The politicians who were interviewed in this study described a tribal and aggressive work environment culture in the UK Parliament, which pressured them into always appearing dominant, limited their ability to engage in rational debate, and fostered a culture of polarization (see Supplementary Information for additional theme related to work environment challenges in political culture). The Westminster model of government is a majoritarian system premised on adversarial debate between the government and the opposition. Other countries with proportional systems have more consensual politics with circular chambers (in contrast, the House of Commons has two sides facing each other) and more policy making in committees with deliberation and collaboration. While it is difficult to determine the extent to which the adversarial nature of British politics is a result of the parliamentary system in the country, the findings in this study suggest that mindfulness training can help politicians to have more constructive interactions with the people they work with and greater consideration of the circumstances of their adversaries. These are important steps toward promoting a more deliberative, constructive and consensual political culture, even within an institutional context that encourages adversarialism.

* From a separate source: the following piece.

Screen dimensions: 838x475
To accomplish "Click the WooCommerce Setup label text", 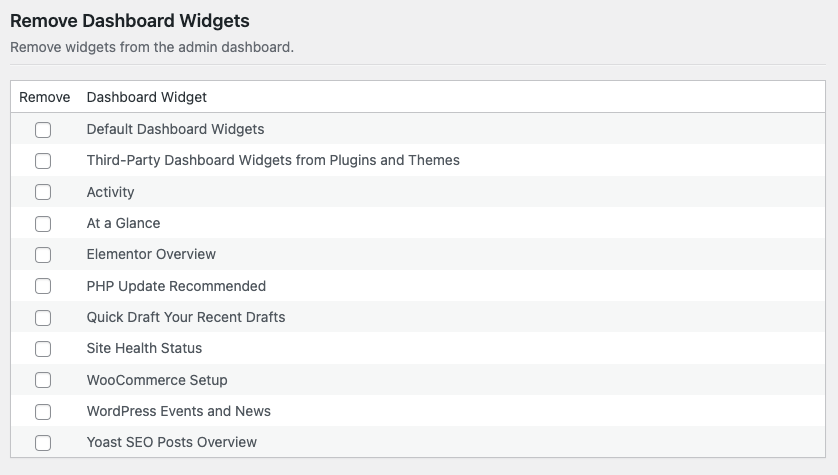I will point(157,380).
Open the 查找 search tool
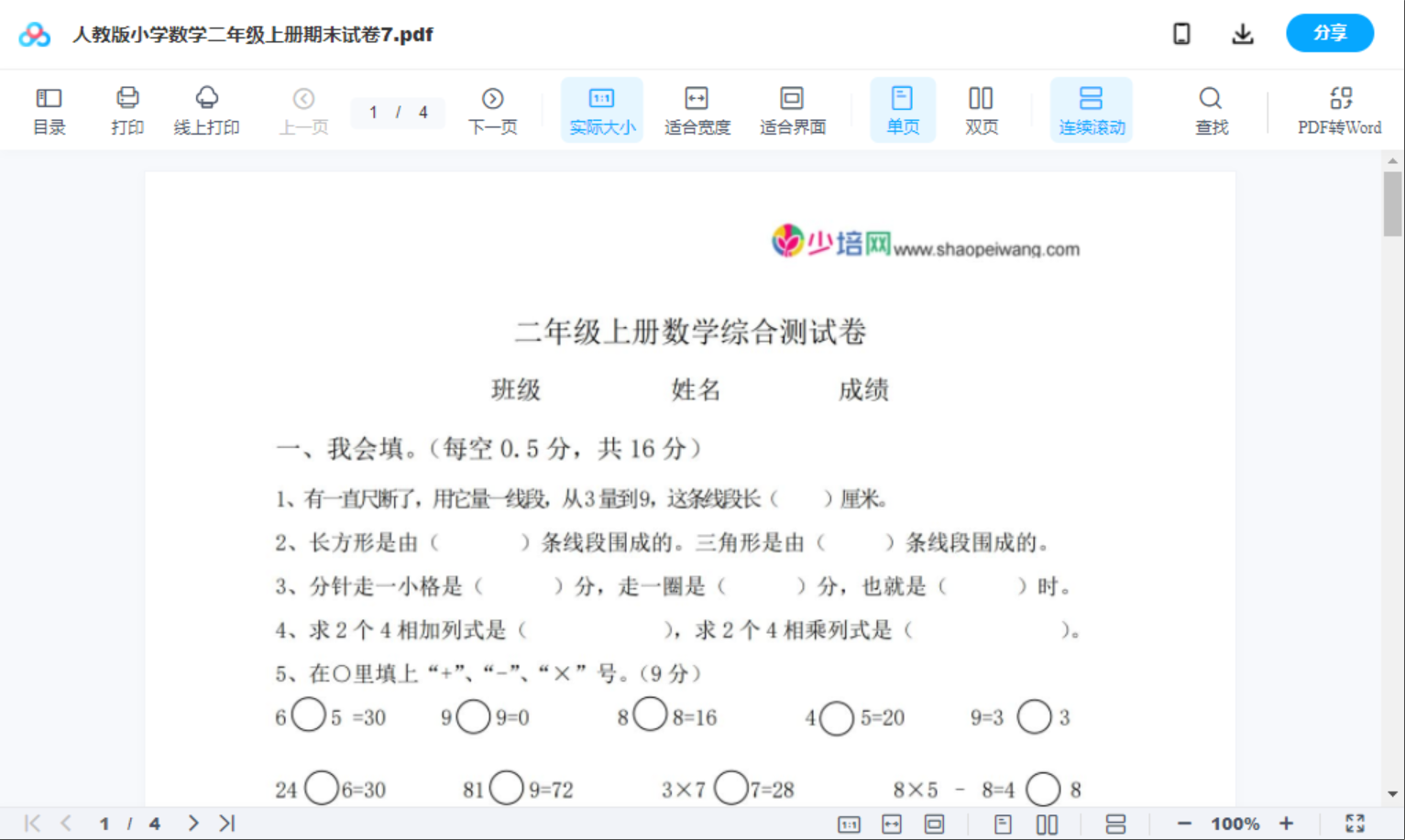 [1211, 109]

Limitations and Future Research

This study included British politicians from different political parties and was carried out within the context of their day-to-day work activities, which provided a broad perspective on the phenomena under study (Graneheim & Lundman, 2004). The analysis was conducted by two researchers who, in a first step, analyzed the interview material independently from each other and, in a second step, discussed overlaps and divergences in their respective analyses to ensure that consensus was reached regarding the identified thematic categories. Although it is not expected within reflexive thematic analysis that codes and themes interpreted by one researcher are necessarily the same as those of another researcher, having multiple researchers sense-check ideas in a reflexive way and explore multiple interpretations of the data can contribute to a richer interpretation of meaning (Braun & Clarke, 2019).

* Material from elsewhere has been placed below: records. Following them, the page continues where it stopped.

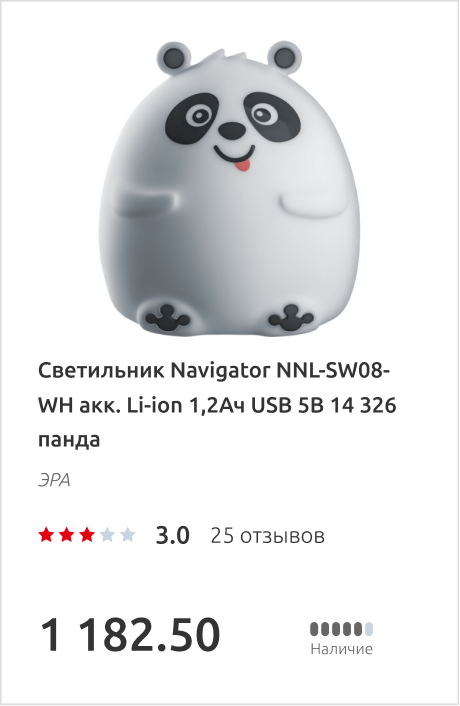The width and height of the screenshot is (460, 706).
Task: Open the Светильник Navigator NNL-SW08-WH product title
Action: (217, 405)
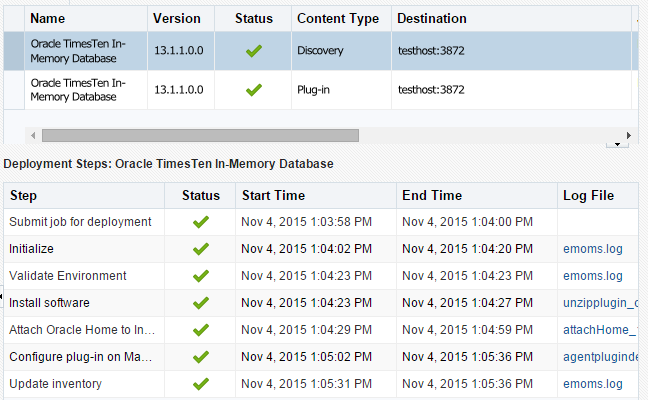Click the scroll left arrow
Screen dimensions: 648x400
(33, 135)
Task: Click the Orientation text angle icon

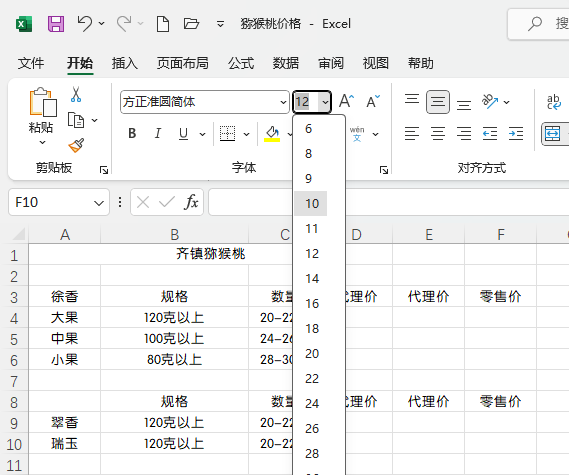Action: (x=490, y=102)
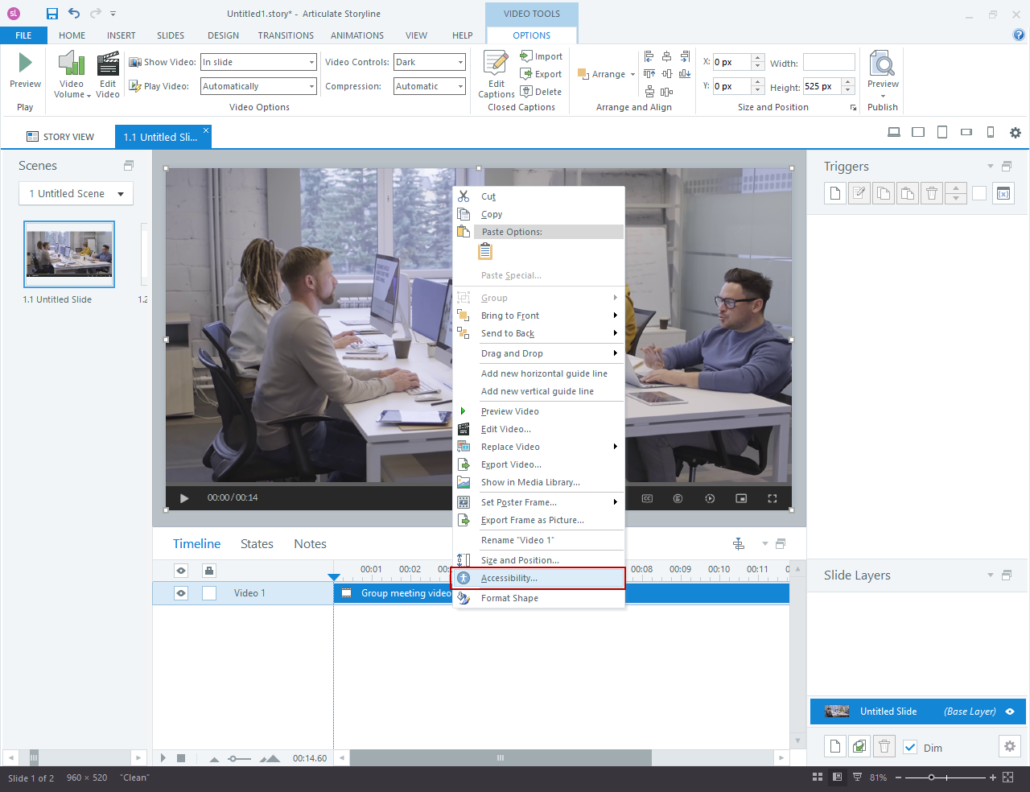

Despite these strengths, it is important to consider limitations in this study when interpreting the results. First, this study used a convenience sample of British politicians and mindfulness facilitators who were deemed likely to agree to an interview. There are two types of selection bias that make it likely that the interviewed participants were biased toward being positive about the benefits of mindfulness: (1) choosing to participate in (or teach) any kind of mindfulness training in the first place and (2) being willing to participate in the study. Second, qualitative studies aim to provide in-depth understanding of a specific phenomenon in a certain population in a particular context and to identify the range of experiences and processes, even if it is not possible to determine anything about their generalizability (Carminati, 2018; Leung, 2015). The sampling may not have achieved theoretical saturation (Saunders et al., 2018), which would motivate further qualitative research on the topic. Third, although both the British politicians and the mindfulness facilitators were interviewed to provide first- and third-person perspectives on mindfulness training in politics (Frank & Marken, 2022), the qualitative nature of the study makes the findings susceptible to observer bias. Future studies could avoid this by exploring creative, quantitative research designs that can evaluate potential cause-and-effect relationships of mindfulness training in political contexts, including the effects on political discourse, political intergroup biases, and other outcomes related to politics.

In summary, the findings in the present study suggest that mindfulness training may have a range of personal and professional benefits for individuals working in political contexts. The delivery of the mindfulness training in a group setting, in particular, beyond being beneficial at the individual level, seems to have fostered more constructive interactions between – and greater consideration of the circumstances of – adversaries in a competitive context.